Estimation of Individual Admixtu

Estimation of Individual Admixture: Analytical and Study Design Considerations

Hua Tang¹, Jie Peng², Pei Wang², Neil J. Risch³

¹Division of Public Health Sciences, Fred Hutchinson Cancer Research Center, Seattle, Washington 98109;

²Department of Statistics, and ³Department of Genetics, Stanford University, Stanford, California 94305

ABSTRACT:

The genome of an admixed individual represents a mixture of alleles from different ancestries.

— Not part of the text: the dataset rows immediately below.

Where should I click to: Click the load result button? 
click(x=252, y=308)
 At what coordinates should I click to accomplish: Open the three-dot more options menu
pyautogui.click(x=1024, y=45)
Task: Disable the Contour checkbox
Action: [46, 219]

In the United States, the two largest minority groups, African Americans and Hispanics, are both admixed. An understanding of the admixture proportion at an individual level (individual admixture, or IA) is valuable for both population geneticists and epidemiologists who conduct case-control association studies in these groups. Here we present an extension of a previously described frequentist (maximum likelihood or ML) approach to estimate individual admixture that allows for uncertainty in ancestral allele frequencies. We compare this approach both to prior partial likelihood based methods as well as more recently described Bayesian MCMC methods. Our full ML method demonstrates increased robustness when compared to an existing partial ML approach. Simulations also suggest that this frequentist estimator achieves similar efficiency,measured by the mean squared error criterion, as Bayesian methods but requires just a tiny fraction of the computational time to produce point estimates, allowing for extensive analysis(e.g. simulations) not possible by Bayesian methods. Our simulation results demonstrate that inclusion of ancestral populations or their surrogates in the analysis is required by any method of IA estimation to obtain reasonable results.

Keywords: admixture, EM algorithm, maximum likelihood estimate.